Riedizione della gara a seguito di appello e conferma dell'aggiudicazione: ottemperanza o ricorso per l'annullamento?

Federica Grazioso De Pascale
04 Giugno 2021

Laddove l'esame delle censure formulate con un ricorso avverso un'aggiudicazione disposta a valle della riedizione di una gara disposta dal Giudice di appello hanno ad oggetto la violazione o elusione del giudicato della sentenza del Consiglio di Stato, tale esame ha quale ineludibile presupposto logico-giuridico l'interpretazione della sentenza d'appello e pertanto è un'attività di esclusiva competenza del giudice dell'ottemperanza che ha emesso il provvedimento.

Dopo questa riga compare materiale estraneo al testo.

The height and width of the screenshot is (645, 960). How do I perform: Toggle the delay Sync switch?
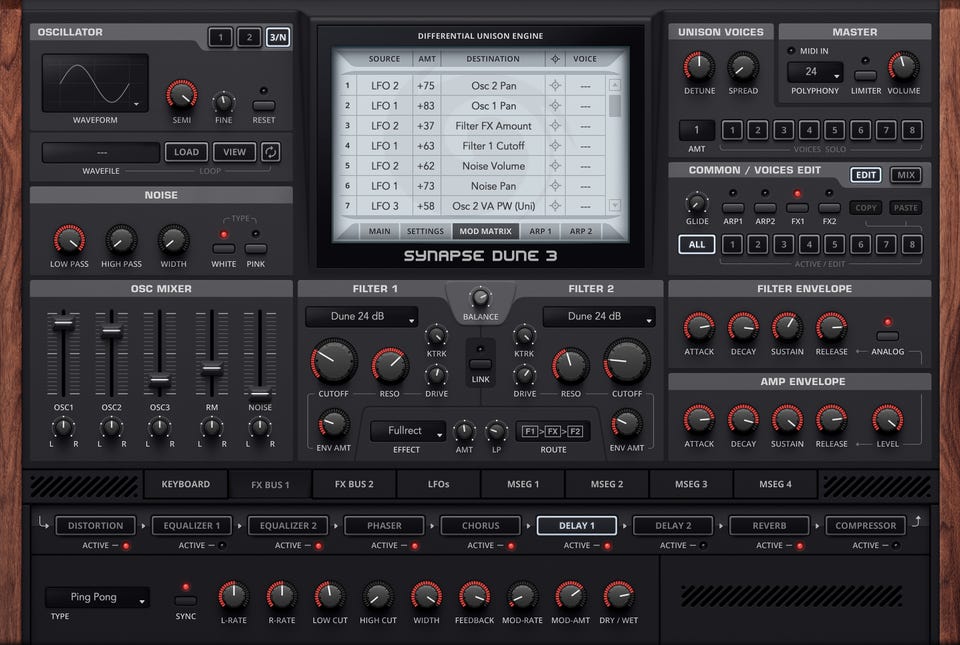click(186, 600)
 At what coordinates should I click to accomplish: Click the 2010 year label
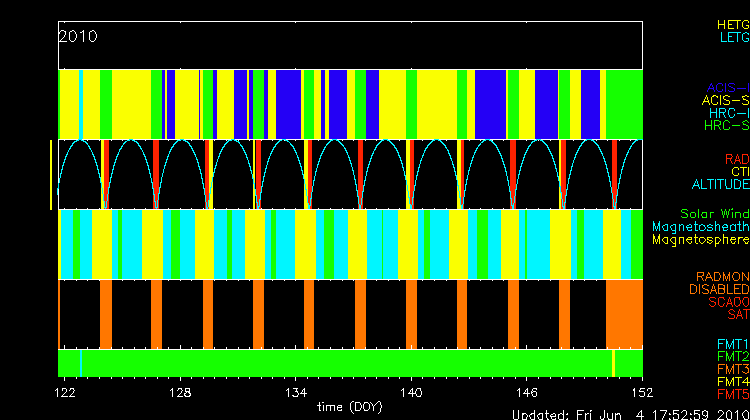click(x=77, y=36)
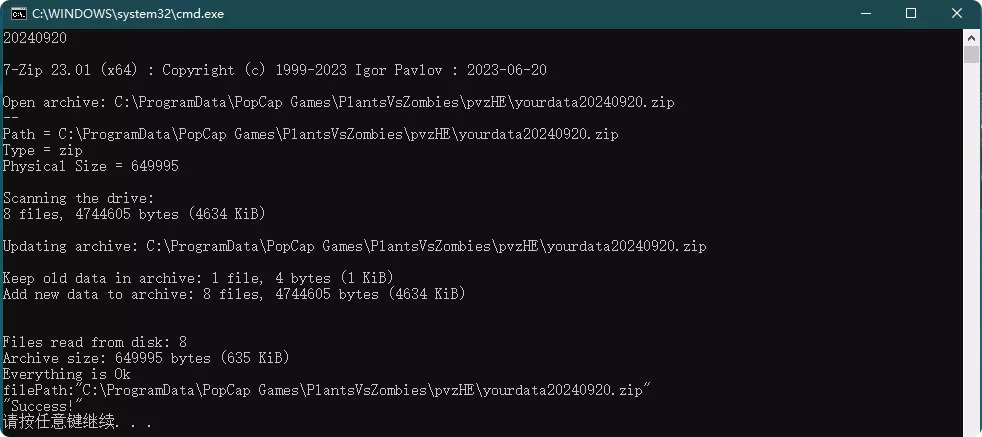Click the "Files read from disk: 8" line
The image size is (982, 437).
[95, 342]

Il caso. A seguito del giudizio di appello, la stazione appaltante - in esecuzione del dictum del Consiglio di Stato – ha proceduto ad una parziale riedizione della procedura di gara.

Tale procedura era stata oggetto di un primo giudizio definito con sentenza del T.A.R., poi riformata in appello, con la quale il Consiglio di Stato aveva ritenuto necessario un intervento suppletivo della Commissione di gara sulla specifica valutazione di equivalenza di due valori attribuiti ai concorrenti ai fini del punteggio finale.

La stazione appaltate, dopo aver nominato un consulente tecnico, aveva provveduto alla riedizione della gara confermando, successivamente, l'aggiudicazione già disposta (ed oggetto del primo ricorso proposto innanzi al TAR).

L'originaria ricorrente - poi appellante - contestava quindi con ulteriore ricorso al TAR l'esito della nuova procedura, determinatosi a seguito della sua parziale riedizione.

La stazione appaltante ne eccepiva l'inammissibilità poiché tutte le doglianze attenevano all'esecuzione della sentenza del Consiglio di Stato e, pertanto, dovevano essere proposte innanzi allo stesso giudice d'appello mediante ricorso per ottemperanza.

L'iter motivazionale e le conclusioni del TAR. A giudizio del Collegio, l'eccezione sollevata dalla stazione appaltante è fondata ed il ricorso è inammissibile in quanto le censure avverso la nuova aggiudicazione sono state proposte mediante autonoma azione di annullamento laddove, viceversa, i rilievi posti alla base del ricorso attengono tutte all'attuazione della sentenza del Consiglio di Stato e, come tali, da sollevare tramite ottemperanza al diverso giudice funzionalmente competente.

Nello specifico, pur trattandosi di “un segmento di attività nuova” – e come tale connotata da margini di libertà decisionale – le censure sollevate sono rivolte a sindacare l'operato della Commissione successivo alla pronuncia del Consiglio di Stato e pertanto i margini di valutazione sulle censure medesime non possono che determinarsi “per sottrazione”.

In altre parole, la stessa distinzione tra ciò che si colloca “dentro” o “fuori” alla portata del giudicato, tra ciò che costituisce manifestazione di un potere confermativo dalla pronuncia e ciò che costituisce esercizio della residua discrezionalità da riconoscere all'amministrazione (a sua volta strumentale alla distinzione tra vizi di nullità per violazione/elusione del giudicato e illegittimità autonome), presuppone, sul piano logico prima che giuridico, una determinata interpretazione del dictum del Consiglio di Stato, che non può essere operata da un Giudice diverso da quello che ha emesso il provvedimento.

Ciò preclude in radice, pertanto, la possibilità di operare una distinzione tra vizi di “scorretta” esecuzione della sentenza e vizi propri della discrezionalità residua, arrestandosi all'esame dei secondi.

In definitiva, dichiarando inammissibile il ricorso, il TAR ha stabilito che nel caso in esame il solo Consiglio di Stato, quale giudice dell'ottemperanza, aveva il potere di sindacare sulla riedizione della gara, salva la possibilità di rimettere al diverso giudice competente l'esame delle questioni relative al “prosieguo dell'azione amministrativa che non impinge nel giudicato”.